Aujourd’hui, de nombreux propriétaires ne savent plus quoi faire devant les squatteurs qui ne cessent de se multiplier. Face à cette situation délicate, certains d’entre eux prennent la décision de prendre la situation en main. Que risquent ces personnes ? Avant d’apporter une réponse à cette question principale, que dire d’abord des squatteurs ?

Un squatteur, qui est-il ?

Squatter signifie entrer par effraction dans une maison par violence, menace ou tromperie afin de l’occuper. Il s’agit d’un acte illégal, car le squatteur n’obtient ni l’autorisation ni le titre de propriété délivré par le propriétaire du bien. Deux nuances sont tout de même à prendre en compte. Un locataire qui s’entête à vivre dans un logement après que le contrat de bail ait pris fin n’est pas défini comme étant un squatteur. Ainsi, la procédure d’expulsion prend une autre tournure que celle d’un vrai squatteur. Dans ce cas, ce locataire peut bénéficier d’une importante aide, car il était le légitime propriétaire du lieu. Les occupants sans droit, quant à eux, sont en général des personnes en grande précarité qui occupent un immeuble construit afin d’y résider à long terme.

Que dit la loi sur l’expulsion d’un squatteur ?

Ces derniers temps, les squats d’habitation font la une des médias. Pour les propriétaires, cela constitue un véritable cauchemar. La procédure d’expulsion est complexe et prend beaucoup de temps. De plus, l’action peut demander une importante somme d’argent. Tout cela peut alors pousser le propriétaire à commettre un acte décrit d’illégal : expulser lui-même le squatteur. Malheureusement, expulser des squatteurs soi-même représente un gros risque : 30 000 euros d’amende et un emprisonnement de trois ans ferme.

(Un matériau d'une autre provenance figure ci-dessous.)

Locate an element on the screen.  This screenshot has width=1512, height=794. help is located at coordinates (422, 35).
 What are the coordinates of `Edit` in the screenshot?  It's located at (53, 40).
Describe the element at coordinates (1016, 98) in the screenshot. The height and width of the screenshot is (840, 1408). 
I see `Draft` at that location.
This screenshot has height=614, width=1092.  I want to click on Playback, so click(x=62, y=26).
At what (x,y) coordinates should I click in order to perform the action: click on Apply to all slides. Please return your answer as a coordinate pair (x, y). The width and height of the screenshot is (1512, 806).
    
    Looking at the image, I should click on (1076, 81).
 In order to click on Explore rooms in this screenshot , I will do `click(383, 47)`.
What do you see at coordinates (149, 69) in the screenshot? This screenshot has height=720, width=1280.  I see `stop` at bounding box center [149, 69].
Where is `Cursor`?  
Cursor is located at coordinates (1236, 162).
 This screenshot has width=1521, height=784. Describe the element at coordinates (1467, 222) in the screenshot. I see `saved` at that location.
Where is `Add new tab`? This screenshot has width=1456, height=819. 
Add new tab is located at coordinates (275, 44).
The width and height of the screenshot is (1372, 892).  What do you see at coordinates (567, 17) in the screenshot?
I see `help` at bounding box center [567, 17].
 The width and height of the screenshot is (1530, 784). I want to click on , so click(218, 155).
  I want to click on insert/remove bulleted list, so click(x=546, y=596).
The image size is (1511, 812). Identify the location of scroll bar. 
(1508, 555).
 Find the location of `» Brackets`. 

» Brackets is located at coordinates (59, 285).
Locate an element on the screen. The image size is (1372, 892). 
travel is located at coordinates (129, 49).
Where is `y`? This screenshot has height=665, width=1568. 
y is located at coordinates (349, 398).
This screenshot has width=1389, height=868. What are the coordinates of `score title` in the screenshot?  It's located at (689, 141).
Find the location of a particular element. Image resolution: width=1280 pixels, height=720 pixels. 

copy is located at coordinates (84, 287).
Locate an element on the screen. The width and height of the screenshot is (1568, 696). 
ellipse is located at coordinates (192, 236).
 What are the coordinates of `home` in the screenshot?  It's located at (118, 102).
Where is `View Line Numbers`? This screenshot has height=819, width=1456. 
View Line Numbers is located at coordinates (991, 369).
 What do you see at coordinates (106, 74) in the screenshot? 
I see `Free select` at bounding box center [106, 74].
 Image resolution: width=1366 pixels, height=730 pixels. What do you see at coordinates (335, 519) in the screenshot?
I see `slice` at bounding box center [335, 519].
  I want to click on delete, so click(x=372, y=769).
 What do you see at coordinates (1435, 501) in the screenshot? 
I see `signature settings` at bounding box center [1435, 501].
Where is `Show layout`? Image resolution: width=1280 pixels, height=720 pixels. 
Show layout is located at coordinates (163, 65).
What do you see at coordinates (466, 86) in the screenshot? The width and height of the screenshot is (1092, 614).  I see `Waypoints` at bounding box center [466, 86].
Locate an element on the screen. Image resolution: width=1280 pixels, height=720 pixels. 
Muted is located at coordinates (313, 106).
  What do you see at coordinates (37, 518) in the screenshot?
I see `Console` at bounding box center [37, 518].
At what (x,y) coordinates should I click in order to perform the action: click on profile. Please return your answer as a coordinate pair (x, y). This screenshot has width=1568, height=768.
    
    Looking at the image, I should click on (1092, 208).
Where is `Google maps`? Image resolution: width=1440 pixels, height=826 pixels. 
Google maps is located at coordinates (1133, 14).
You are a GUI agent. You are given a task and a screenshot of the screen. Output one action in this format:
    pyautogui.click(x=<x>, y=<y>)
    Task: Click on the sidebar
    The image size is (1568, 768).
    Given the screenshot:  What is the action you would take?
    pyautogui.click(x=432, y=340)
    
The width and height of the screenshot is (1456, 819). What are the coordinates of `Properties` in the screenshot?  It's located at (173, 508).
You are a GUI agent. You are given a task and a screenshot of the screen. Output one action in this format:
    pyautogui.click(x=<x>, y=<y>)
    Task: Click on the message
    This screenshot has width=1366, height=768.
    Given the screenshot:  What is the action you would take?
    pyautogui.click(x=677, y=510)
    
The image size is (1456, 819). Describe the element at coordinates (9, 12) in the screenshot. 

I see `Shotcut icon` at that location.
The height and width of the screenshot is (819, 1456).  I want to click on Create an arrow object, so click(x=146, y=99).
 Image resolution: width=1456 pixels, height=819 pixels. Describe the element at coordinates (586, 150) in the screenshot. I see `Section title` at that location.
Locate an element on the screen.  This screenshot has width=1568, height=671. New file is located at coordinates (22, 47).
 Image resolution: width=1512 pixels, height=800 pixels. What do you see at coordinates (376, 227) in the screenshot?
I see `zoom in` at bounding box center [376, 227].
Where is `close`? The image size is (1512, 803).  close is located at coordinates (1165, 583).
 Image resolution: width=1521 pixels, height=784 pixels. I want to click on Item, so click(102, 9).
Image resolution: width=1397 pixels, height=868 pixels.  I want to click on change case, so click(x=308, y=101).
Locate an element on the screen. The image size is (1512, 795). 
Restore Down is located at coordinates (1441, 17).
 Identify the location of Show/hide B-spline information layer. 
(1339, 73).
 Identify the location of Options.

Quant aux squatteurs, ils risquent 15 000 euros et un an de prison si son occupation du lieu est bien certifiée d’illégal. À l’encontre de tout cela, le Gouvernement pense augmenter ces sanctions à 45 000 euros et trois ans de prison, mais jusqu’à aujourd’hui, l’article n’arrive pas à trouver sa place dans les bonnes lois.

Que faire pour accélérer l’expulsion des squatteurs ?

Expulser des squatteurs n’est pas donc une mince tâche à réaliser pour le propriétaire du lieu occupé. Il faut respecter les bonnes procédures en commençant par déposer d’abord une plainte qui sert à prouver que le domicile est bien habité de façon illégale. Cependant, aucun formalisme excessif ne doit être imposé par les préfets, même en ayant entre leurs mains les pièces pertinentes. De plus, certaines preuves peuvent parfois se trouver coincées dans le domicile squatté.
En principe, le bien occupé illicitement doit faire un objet de constat réalisé par un officier de police judiciaire. Il s’agit dans ce cas d’une enquête de flagrance. Depuis quelque temps, les préfets ont l’obligation d’instruire dans un délai de deux jours les demandes de toutes les personnes dont le bien est squatté. Les représentants de l’État dans chaque région concernée disposent d’un cadre administratif afin d’accélérer le processus. Une fois que l’occupant est mis en demeure, l’évacuation des squatteurs peut alors commencer grâce à une circulaire. Cette dernière vise la résidence du propriétaire ayant été victime de l’acte illicite. Cependant, les garages ou les hangars occupés de façon illégale ne sont pas concernés par cette procédure d’expulsion.